Esa fue una indirecta demasiado directa, que provocó que detuviera la lectura y posara sus ojos en los de él.
—No me ofenda, señor Rivas —dijo seria.
Su respuesta no la sorprendió para nada.
—¿Qué le ofende?, ¿qué le diga que se viste como una señora de 60 años o que me pone duro como una piedra?
Puso los ojos en blanco, sonrió y negó con la cabeza.
Terminó de leer el contrato y lo firmó. A partir de ese momento sería la secretaria personal del licenciado Santino Rivas. Por un momento se quedó mirándolo; él revisaba el documento y sellaba cada hoja. Entonces la envolvió la intriga. Sabía que lo que él le proponía era ser su esclava sexual, pero ¿qué implicaba ser su esclava? ¿Humillaciones estilo sirvienta y jefe? Porque de ser así no lo permitiría nunca. Ella solo conocía el sexo tradicional, aunque deseaba un hombre como Eric Zimmerman en su vida. Entonces, así como él podía ser tan descarado en esos comentarios, ella podría indagar sobre qué implicaba su propuesta.
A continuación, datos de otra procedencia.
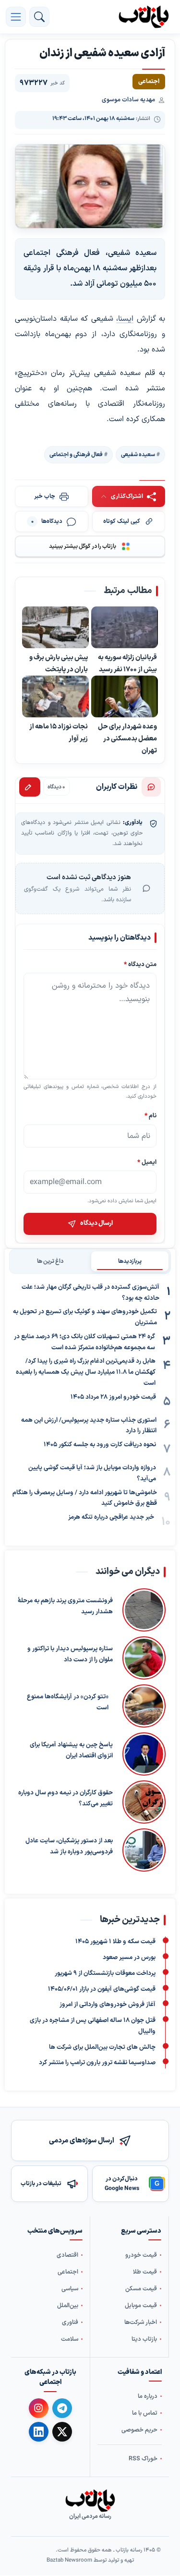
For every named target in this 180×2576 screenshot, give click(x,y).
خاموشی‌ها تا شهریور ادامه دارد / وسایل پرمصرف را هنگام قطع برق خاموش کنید (84, 1498)
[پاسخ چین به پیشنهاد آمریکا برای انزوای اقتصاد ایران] (144, 1754)
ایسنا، (124, 319)
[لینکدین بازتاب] (38, 2432)
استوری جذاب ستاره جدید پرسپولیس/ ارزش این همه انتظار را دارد (88, 1425)
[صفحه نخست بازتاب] (90, 2501)
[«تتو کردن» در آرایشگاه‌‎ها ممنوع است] (142, 1706)
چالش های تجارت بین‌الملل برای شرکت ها (102, 2047)
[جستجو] (39, 17)
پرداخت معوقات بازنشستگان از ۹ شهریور (105, 1973)
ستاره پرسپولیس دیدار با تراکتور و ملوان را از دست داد (70, 1654)
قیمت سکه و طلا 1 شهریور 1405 (115, 1942)
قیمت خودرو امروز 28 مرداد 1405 (113, 1397)
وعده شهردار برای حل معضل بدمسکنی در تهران (127, 739)
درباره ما (147, 2396)
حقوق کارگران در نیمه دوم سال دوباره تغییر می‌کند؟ (65, 1798)
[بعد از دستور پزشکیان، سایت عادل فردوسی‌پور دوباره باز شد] (144, 1850)
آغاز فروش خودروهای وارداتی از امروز (108, 2005)
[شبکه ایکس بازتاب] (62, 2432)
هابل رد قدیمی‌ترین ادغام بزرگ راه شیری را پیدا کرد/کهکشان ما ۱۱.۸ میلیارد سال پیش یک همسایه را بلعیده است (86, 1372)
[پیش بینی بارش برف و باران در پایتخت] (55, 628)
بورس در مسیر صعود (129, 1957)
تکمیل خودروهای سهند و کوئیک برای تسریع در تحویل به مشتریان (85, 1317)
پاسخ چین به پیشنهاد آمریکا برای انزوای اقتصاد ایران (71, 1750)
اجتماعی (68, 2271)
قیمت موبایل (141, 2305)
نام (150, 1115)
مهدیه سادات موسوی (128, 100)
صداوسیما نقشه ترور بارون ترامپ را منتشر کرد (97, 2063)
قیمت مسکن (141, 2288)
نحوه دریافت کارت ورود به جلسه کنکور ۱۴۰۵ (100, 1445)
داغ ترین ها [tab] (50, 1261)
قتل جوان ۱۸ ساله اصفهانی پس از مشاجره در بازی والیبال (93, 2026)
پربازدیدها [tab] (130, 1261)
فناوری (70, 2322)
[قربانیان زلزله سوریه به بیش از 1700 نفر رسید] (124, 628)
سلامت (69, 2339)
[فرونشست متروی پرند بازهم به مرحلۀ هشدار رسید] (144, 1610)
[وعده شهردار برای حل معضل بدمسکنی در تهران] (124, 697)
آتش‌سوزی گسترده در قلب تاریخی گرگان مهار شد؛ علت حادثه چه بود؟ (90, 1292)
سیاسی (69, 2288)
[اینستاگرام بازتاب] (38, 2408)
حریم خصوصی (139, 2430)
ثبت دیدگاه (29, 787)
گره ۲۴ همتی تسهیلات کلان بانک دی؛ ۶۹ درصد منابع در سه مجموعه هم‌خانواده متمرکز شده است (84, 1342)
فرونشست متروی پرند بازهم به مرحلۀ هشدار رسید (65, 1606)
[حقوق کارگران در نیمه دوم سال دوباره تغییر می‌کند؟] (144, 1802)
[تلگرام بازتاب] (62, 2408)
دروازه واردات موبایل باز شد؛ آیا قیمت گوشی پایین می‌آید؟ (92, 1473)
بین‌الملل (67, 2305)
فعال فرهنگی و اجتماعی (76, 454)
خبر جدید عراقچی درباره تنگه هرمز (111, 1517)
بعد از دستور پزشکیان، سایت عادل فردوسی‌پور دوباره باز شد (69, 1846)
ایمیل (146, 1161)
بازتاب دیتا (144, 2339)
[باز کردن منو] (16, 17)
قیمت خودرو (141, 2255)
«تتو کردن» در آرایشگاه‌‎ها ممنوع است (67, 1702)
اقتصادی (67, 2255)
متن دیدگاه (140, 963)
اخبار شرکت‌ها (140, 2322)
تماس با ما (144, 2413)
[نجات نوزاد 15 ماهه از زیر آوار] (55, 697)
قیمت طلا (145, 2271)
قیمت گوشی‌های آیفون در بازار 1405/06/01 (102, 1989)
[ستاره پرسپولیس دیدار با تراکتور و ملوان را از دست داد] (144, 1658)
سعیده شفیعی (138, 454)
—Señor Rivas —llamó su atención. Pese a que no se molestó en mirarla, la escuchaba a la perfección—, en ese dichoso acuerdo que me ofrece, ¿exactamente qué implica eso de ser una sumisa?
Esperaba que le hiciera esa pregunta, por lo que no demoró en responderle.
—¿De verdad quiere saber? —preguntó con voz ronca y seductora. Ella asintió, por lo que sacó del cajón el documento—. Entonces comencemos.